I buy a lot of Kale, and if its not eaten within 2 or 3 days it starts to look tired and limp, but you can bring it new life. Follow these steps to save your tired and wilted veggies from the compost, at least for a few more days!

  • Separate Your Veggies
    • Put your veggies in groups, put all the greens together. Carrots & Potatoes together and even Celery.
    • Different types of veggies will take different amounts of time based on their density. Leafy greens will take less time than Carrots or Potatoes.
    • Cut off any parts that don’t look like you should keep them (bruises, browning or sliminess)
  • Run Cold Water from the Tap
    • You want the water to be really cold, as cold as you can get it. I often leave the tap running on cold while I prepare my veggies and putting them in the bowl.
  • Find a Mixing Bowl or Dish Large Enough to Hold Your Veggies
    • You need a dish big enough that you can submerge your produce in it without having to chop it all up.
    • Mixing bowls work great, or roasting pans.
  • Put Your Veggies in the Dish & Cover with Cold Water
    • You want to make sure that you get them covered in water, leafy greens can be a bit of a challenge as they tend to float somewhat so you will need to monitor them and turn them over in the cold water.
  • Let Sit and Absorb the Water
    • How long, really depends on your veggies and how wilted they are.
    • Carrots and potatoes or any other veggie that is really dense can take quite awhile, but you can leave them there for hours. No harm will come to them by leaving them overnight or forgetting about them.

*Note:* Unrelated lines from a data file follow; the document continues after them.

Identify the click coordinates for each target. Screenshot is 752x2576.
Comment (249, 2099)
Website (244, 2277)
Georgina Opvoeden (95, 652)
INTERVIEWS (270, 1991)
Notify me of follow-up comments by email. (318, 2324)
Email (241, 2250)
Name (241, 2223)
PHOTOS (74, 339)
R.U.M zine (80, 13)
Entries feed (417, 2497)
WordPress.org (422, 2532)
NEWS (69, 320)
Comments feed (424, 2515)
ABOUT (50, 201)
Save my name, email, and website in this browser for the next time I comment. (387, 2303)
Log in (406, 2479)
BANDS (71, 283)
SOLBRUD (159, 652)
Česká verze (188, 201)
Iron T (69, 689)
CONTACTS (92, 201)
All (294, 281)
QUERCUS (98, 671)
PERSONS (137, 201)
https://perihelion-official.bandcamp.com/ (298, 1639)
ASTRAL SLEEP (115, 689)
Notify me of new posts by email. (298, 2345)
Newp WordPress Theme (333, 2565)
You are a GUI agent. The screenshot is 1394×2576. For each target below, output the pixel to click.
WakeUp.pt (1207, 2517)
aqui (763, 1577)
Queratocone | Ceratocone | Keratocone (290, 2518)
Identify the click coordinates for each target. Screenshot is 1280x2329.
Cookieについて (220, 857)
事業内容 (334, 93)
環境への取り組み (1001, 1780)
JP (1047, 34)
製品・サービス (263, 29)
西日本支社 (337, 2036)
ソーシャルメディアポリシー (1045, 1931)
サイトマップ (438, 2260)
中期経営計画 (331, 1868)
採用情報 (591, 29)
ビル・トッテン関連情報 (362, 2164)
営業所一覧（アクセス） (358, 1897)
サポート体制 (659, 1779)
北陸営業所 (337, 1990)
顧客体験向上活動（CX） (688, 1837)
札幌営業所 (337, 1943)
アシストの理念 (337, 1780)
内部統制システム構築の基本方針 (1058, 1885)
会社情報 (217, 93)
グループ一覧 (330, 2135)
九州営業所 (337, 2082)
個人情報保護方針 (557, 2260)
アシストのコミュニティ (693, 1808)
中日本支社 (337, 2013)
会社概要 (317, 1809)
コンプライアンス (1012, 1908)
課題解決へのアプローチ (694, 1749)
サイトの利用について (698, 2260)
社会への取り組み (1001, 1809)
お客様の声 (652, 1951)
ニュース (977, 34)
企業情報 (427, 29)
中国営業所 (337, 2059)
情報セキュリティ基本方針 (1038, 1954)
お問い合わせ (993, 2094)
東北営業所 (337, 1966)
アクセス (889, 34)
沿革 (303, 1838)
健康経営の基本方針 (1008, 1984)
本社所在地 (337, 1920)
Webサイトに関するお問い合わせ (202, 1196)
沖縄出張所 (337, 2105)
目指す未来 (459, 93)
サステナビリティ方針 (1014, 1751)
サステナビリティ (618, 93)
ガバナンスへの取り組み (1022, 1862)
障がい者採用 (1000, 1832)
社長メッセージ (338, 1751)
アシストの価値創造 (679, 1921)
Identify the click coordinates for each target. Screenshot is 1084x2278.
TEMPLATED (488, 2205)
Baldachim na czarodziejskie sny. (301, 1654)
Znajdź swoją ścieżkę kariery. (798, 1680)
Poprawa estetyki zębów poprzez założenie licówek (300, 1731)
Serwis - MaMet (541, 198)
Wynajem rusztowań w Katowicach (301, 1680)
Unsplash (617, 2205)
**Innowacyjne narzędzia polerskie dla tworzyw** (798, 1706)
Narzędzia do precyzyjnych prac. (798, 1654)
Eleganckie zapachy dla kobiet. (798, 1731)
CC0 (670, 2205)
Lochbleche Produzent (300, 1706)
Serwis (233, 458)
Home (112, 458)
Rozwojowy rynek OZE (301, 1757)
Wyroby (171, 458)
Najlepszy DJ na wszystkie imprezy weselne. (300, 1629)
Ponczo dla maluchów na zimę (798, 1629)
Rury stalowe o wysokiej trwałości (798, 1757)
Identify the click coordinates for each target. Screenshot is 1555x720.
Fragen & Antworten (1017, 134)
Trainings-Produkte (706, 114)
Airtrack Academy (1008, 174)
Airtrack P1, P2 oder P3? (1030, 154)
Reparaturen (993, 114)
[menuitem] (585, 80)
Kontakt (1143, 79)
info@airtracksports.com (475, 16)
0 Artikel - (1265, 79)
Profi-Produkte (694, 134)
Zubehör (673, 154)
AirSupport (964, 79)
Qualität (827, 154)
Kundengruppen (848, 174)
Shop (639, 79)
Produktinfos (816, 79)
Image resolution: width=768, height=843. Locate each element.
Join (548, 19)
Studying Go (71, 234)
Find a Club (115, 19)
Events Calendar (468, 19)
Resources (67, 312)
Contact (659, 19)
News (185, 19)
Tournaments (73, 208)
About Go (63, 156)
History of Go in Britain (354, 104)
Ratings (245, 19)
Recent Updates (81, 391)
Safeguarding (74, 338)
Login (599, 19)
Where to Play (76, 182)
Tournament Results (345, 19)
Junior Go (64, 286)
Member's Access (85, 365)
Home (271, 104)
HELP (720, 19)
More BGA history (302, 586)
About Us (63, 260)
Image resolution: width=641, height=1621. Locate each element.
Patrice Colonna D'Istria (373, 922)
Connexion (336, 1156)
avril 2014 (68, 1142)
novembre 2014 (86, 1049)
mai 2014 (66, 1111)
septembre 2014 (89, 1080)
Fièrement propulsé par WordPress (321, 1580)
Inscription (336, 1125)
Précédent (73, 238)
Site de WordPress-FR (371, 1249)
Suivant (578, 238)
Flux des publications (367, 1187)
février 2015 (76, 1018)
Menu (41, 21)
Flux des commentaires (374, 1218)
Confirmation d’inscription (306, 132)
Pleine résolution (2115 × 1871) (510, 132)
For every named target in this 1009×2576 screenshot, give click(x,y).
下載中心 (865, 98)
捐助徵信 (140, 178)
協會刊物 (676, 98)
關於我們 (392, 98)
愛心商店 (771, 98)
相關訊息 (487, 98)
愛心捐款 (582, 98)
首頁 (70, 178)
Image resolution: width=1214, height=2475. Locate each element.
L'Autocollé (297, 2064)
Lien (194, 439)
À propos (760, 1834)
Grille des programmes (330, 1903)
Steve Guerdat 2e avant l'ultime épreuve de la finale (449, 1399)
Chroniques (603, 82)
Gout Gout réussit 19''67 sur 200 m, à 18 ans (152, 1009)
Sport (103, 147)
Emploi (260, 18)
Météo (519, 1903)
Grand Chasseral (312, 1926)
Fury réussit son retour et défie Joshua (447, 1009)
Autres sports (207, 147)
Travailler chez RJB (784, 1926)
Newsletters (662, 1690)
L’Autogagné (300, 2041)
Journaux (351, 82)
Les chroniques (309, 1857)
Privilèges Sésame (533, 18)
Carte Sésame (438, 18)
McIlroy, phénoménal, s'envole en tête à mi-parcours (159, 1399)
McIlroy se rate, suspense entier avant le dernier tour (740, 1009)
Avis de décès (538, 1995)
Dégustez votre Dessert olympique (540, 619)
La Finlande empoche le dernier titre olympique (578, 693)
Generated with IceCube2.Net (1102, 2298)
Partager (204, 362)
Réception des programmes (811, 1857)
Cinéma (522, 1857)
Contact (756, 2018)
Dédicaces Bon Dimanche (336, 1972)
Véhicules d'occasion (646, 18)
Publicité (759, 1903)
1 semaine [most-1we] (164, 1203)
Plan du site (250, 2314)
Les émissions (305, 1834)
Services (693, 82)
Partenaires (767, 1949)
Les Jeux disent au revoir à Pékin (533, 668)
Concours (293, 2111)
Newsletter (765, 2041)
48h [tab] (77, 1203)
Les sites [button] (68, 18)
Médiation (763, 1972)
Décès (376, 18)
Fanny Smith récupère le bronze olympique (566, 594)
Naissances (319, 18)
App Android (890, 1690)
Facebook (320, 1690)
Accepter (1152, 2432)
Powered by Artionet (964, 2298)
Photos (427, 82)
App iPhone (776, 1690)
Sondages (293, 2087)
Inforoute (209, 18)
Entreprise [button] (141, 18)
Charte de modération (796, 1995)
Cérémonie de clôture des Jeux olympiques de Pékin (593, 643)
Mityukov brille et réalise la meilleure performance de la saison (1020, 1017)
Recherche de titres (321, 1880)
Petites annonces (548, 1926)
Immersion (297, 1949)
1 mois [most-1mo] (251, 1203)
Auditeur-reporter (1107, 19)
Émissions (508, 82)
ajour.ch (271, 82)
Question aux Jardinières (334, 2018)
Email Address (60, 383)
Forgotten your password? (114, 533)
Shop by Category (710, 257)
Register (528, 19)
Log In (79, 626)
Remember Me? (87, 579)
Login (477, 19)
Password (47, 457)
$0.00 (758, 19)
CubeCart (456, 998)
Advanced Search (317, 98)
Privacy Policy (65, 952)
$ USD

    • Leafy greens – be careful with how long you leave them in, you can see them renew and get crunchy. When they are crunchy take them out of the water. Don’t leave leafy greens in the water longer than 3-4 hours, the leaves will start to turn yellow or brown and then you won’t want to eat them.

Have you tried to save your wilted veggies? What veggies have you tried? Have you found any other tricks that work for you?